──────── Data provided
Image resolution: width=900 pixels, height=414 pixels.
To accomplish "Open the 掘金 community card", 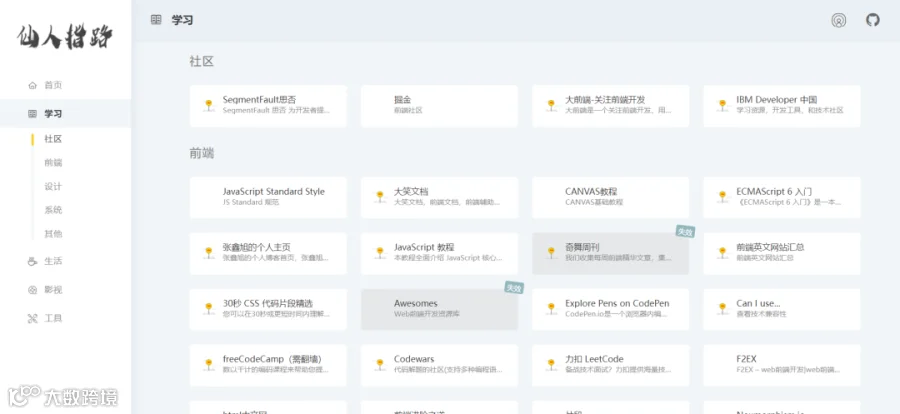I will tap(439, 106).
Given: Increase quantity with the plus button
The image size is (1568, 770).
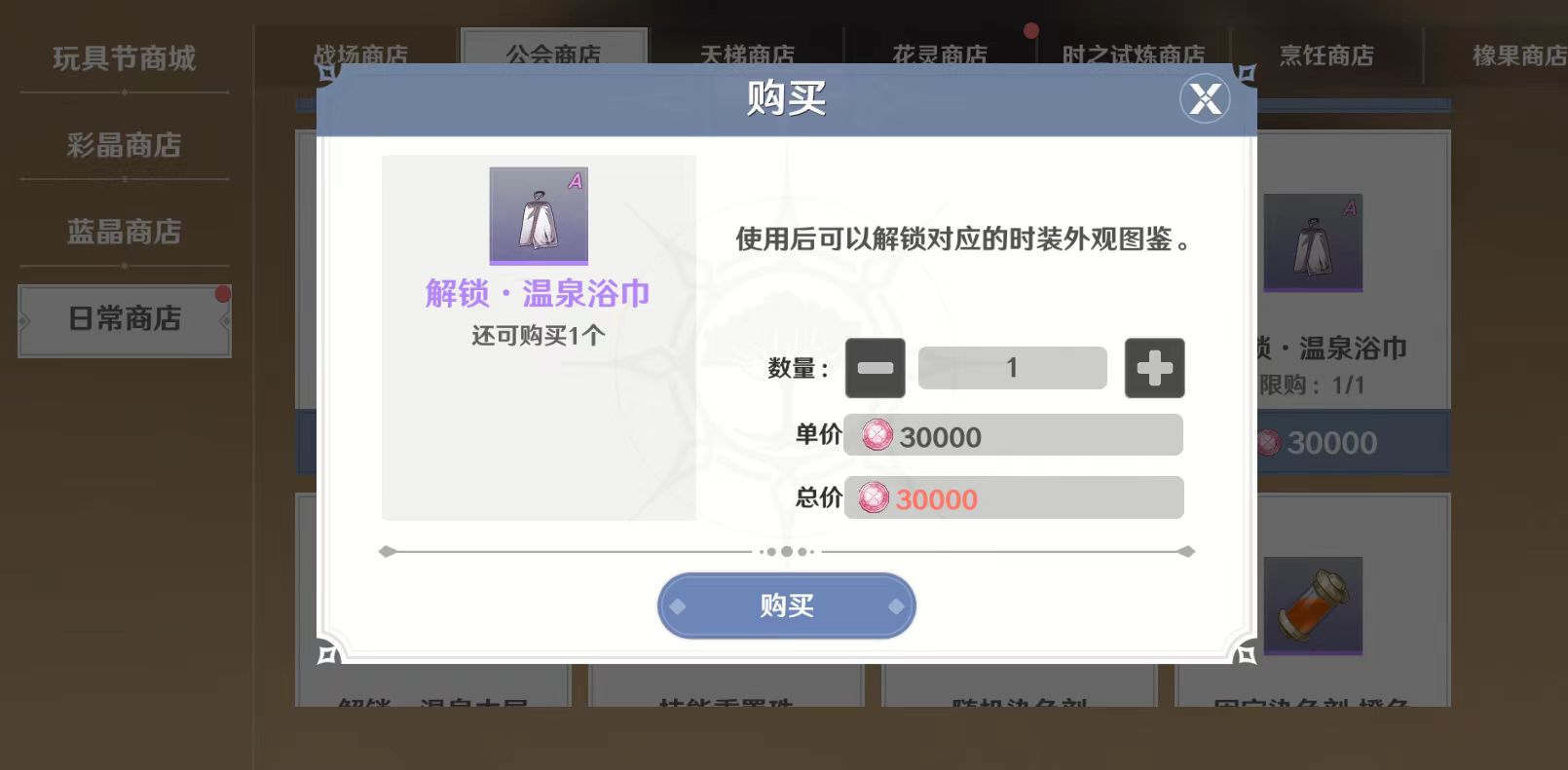Looking at the screenshot, I should tap(1154, 368).
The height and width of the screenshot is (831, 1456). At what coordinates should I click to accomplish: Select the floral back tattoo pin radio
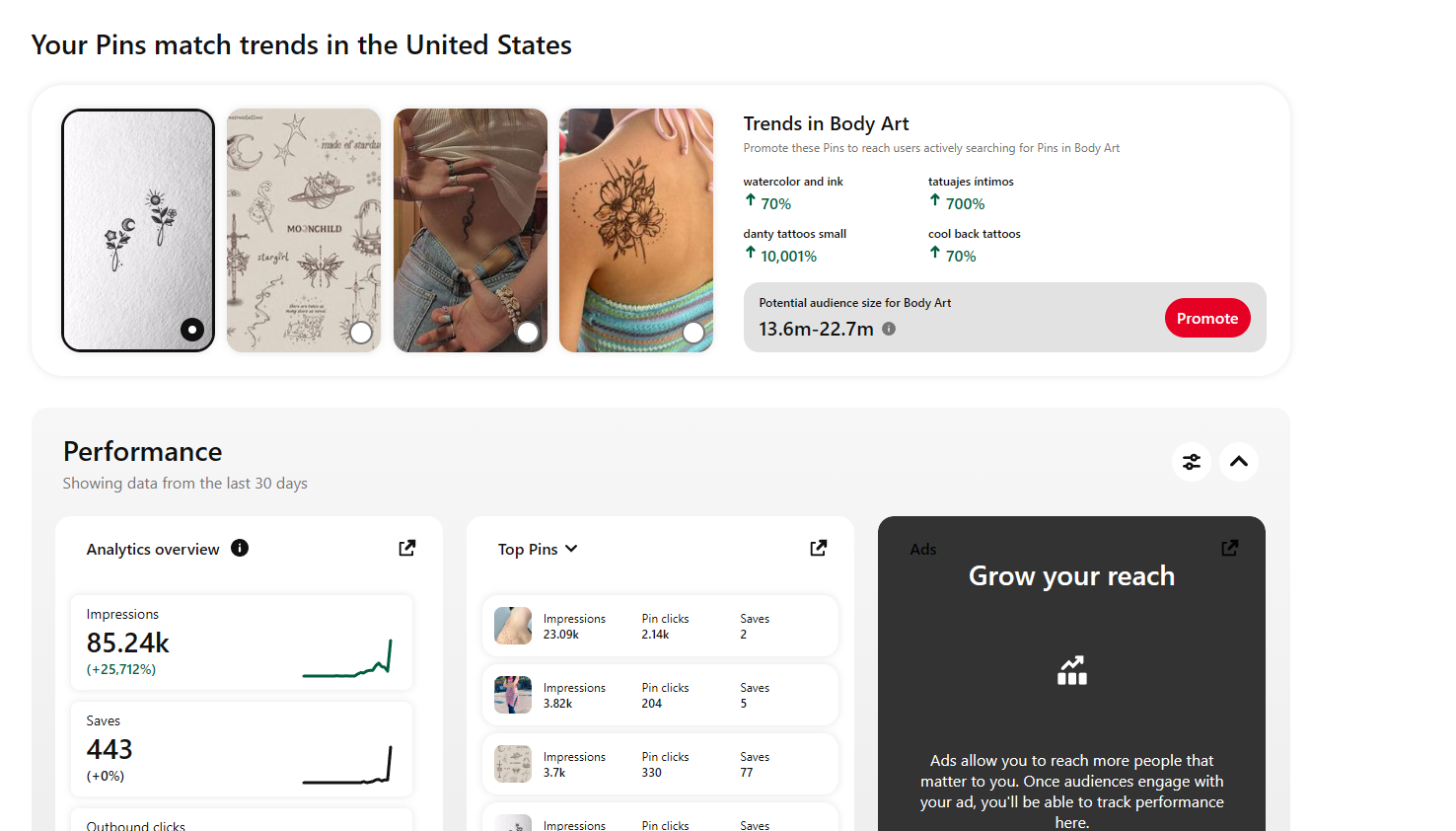click(693, 333)
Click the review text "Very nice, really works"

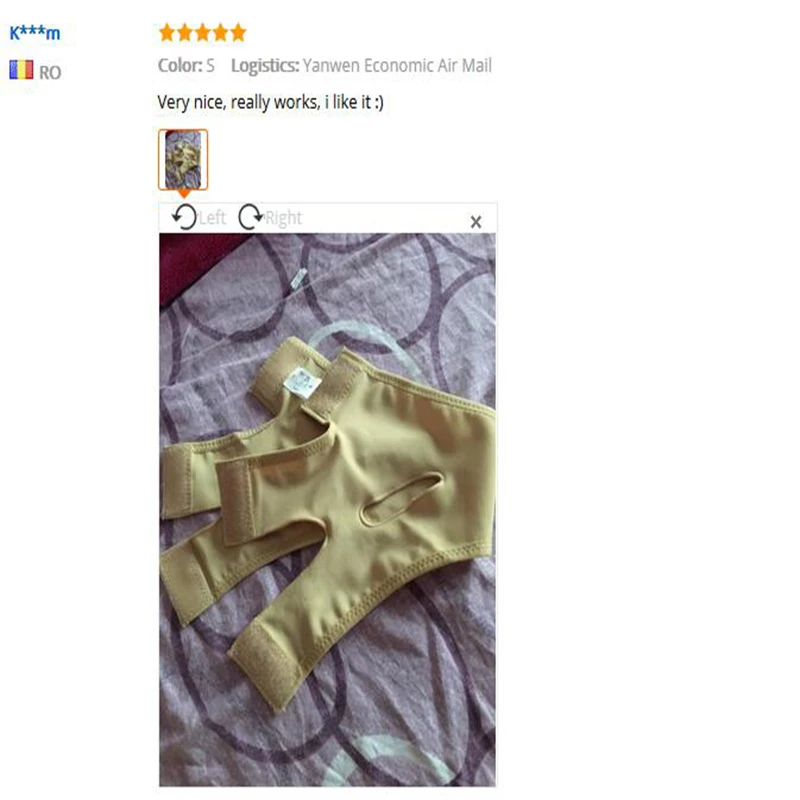pyautogui.click(x=239, y=103)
────────────────
_Aim of the exercise_
Write out nothing but the lines from the one with "The height and" through the last line of the entries, exactly as they stand; pictures are not part of the copy.

_Answer for this exercise_
The height and width of the screenshot is (831, 1456). At what coordinates should I click to accomplish: Select the floral back tattoo pin radio
click(693, 333)
Click the review text "Very nice, really works"

pyautogui.click(x=239, y=103)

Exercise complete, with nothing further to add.